### 引用文
=======

自作小説の個人出版を決意してから、私自身が感じた疑問です。
ビジネスを始めようと考えた時、誰だって利益を上げたいと考えます。
では、どうやって利益を上げるのか?

小説を書く。売れる。わーい。
いや、そんな簡単な訳はない。

何かを売ろうと考えているのなら「売り方」についても勉強しなければマズイのではないか。
まして、ブランド力のある大手出版社が売るのではない。
乾縫なんて言う、どこの馬の骨かも知れないライターが個人で売る。
少し考えただけでも、売れそうにない。と、わかります。

なぜ、売れそうにないのでしょうか。

この記事は、馬の骨ライター乾縫が「ブランディング」について学んだことの要点を、皆様にお伝えするための記事です。

1.ブランディングとは何か

ブランディングとは、要約してしまえば「信用を構築し、購入者の期待に応える事」です。(私見です)
信用を構築し、購入者の期待に応える事ができれば、収益は上がります。

「当たり前の事だろう」

と思いましたか。
(凪いだ海のように何も思わなかった方は※「需要について解説したこちらの記事」や※「ビジネスの根本について解説したこちらの記事」を、是非ご一読ください)

そうです。
当たり前の事を言っています。
「ブランディング」はビジネスをしようと考えた時、当たり前に考えるべき事です。
つまるところ「需要」と「供給」の話でしかないのです。

2.そもそもブランドとは何か

ブランドとは、商品やサービスを区別するための概念です。商品・サービスの個性と言い換えても構いません。

「この商品は、他の商品と、ここが違う」

会社、その会社が展開するレーベル、レーベル内でのシリーズ。
それぞれ規模は異なりますが、全て個別の「ブランド」です。
ブランドとは、販売者が自由に規模を選択できる「カテゴリ分けの外枠」でしかありません。

2.1.購入者にとってのブランドとは

なくても良いけれど、あれば助かる。
それが、購入者にとってのブランドです。

購入者の視点に立って考えてみましょう。
実際に商品を購入する際には

・商品の品質・性能
・デザイン
・多機能性
・価格の高低

などの要素を複合的に考慮し、自分の求めるものに最も合致する1つの商品を選択します。
「ブランド」なんて区別がなくても、購入者が困る事はありません。

なぜならブランドという「販売者から与えられた情報・区別」では、実際の商品の事は何もわからないからです。
実物を見て、触って、材質や仕組みを理解した方が、絶対に間違いのない確実な情報が手に入ります。

「こういう機能があって、これくらいの値段で、こういう大きさの物を買う」

と厳密に判断基準が定まっている購入者にとって重要なのは、間違いなく目的を達成する商品です。
市場に希望と合致する商品がない場合は妥協して選択する可能性もありますが「良く分からないけれど何となくで買う」と言う事は基本的にしません。

=======

### データ抜粋
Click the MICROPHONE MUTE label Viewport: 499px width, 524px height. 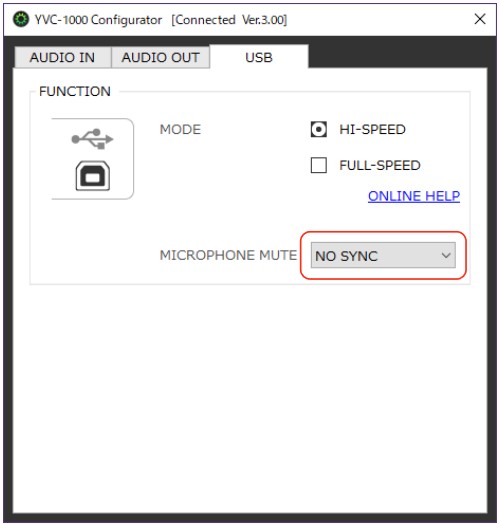[x=228, y=255]

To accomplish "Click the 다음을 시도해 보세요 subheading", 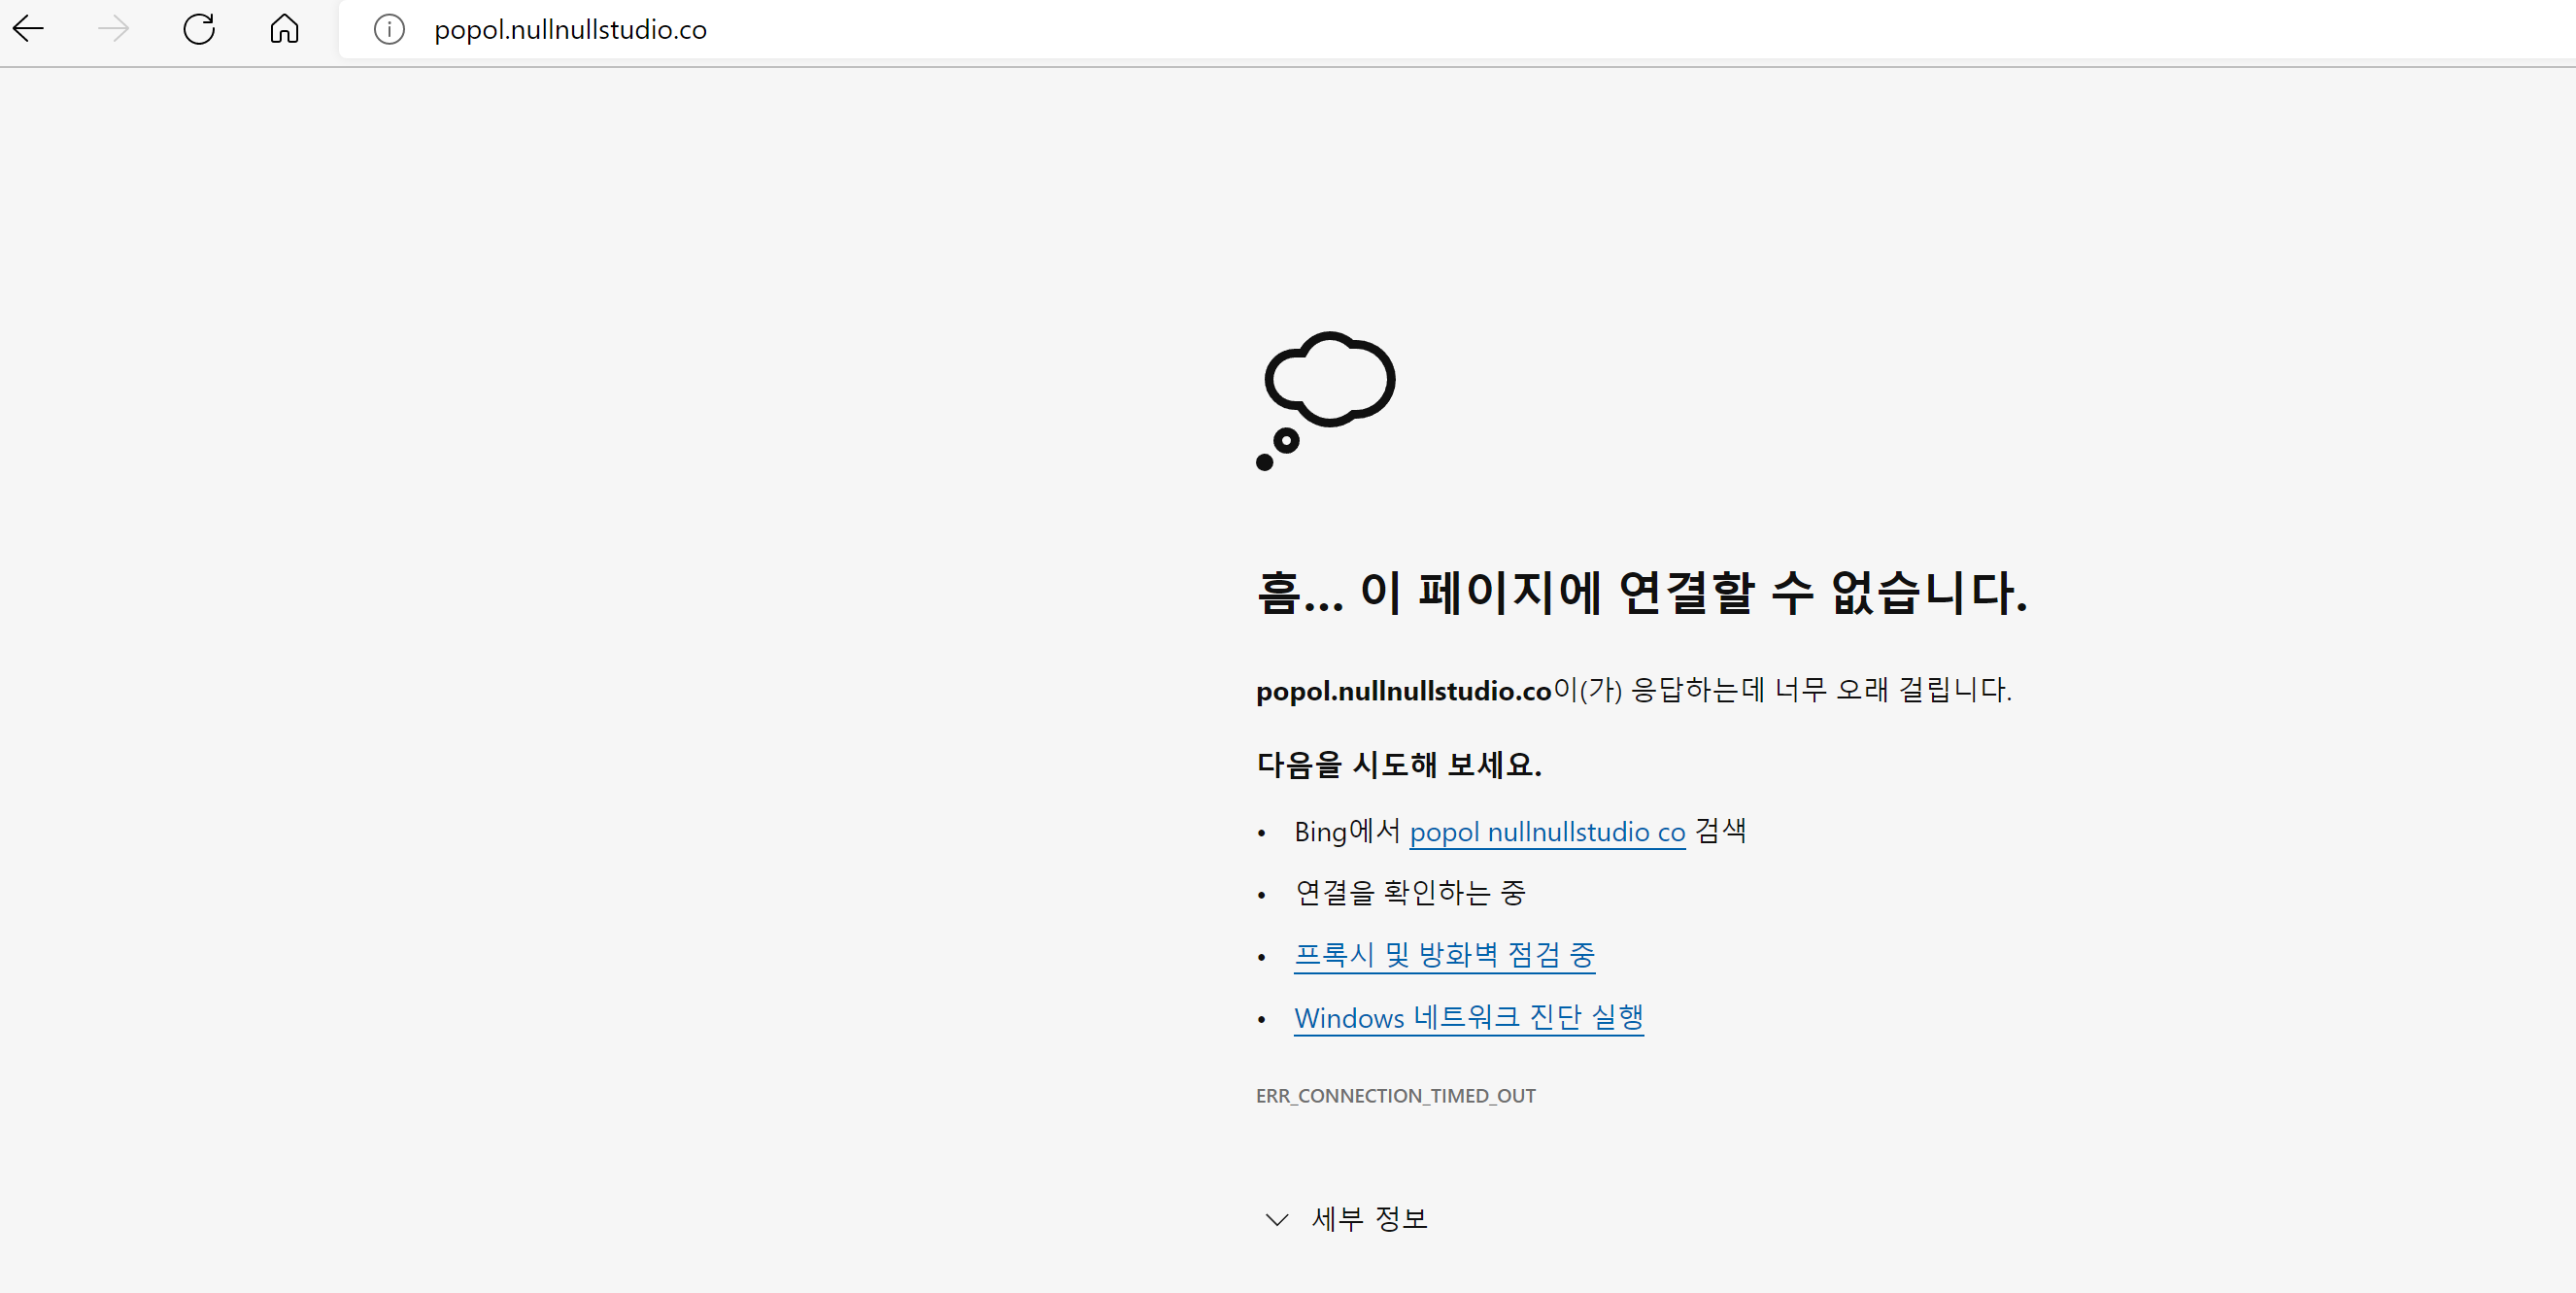I will pyautogui.click(x=1398, y=765).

=======

### 取り組む課題
a: ブランディングについての引用文で、ブランディングを要約するとどういうことだと述べられていますか。
b: 引用文のうち、「つまるところ「需要」と「供給」の話でしかないのです。」と「けの外枠」でしかありません。」の間を、両端の語句も含めて書き出してください。
引用文と資料のあいだに関係はありません。

### 解答例
a: 信用を構築し、購入者の期待に応える事です。

b:
つまるところ「需要」と「供給」の話でしかないのです。

2.そもそもブランドとは何か

ブランドとは、商品やサービスを区別するための概念です。商品・サービスの個性と言い換えても構いません。

「この商品は、他の商品と、ここが違う」

会社、その会社が展開するレーベル、レーベル内でのシリーズ。
それぞれ規模は異なりますが、全て個別の「ブランド」です。
ブランドとは、販売者が自由に規模を選択できる「カテゴリ分けの外枠」でしかありません。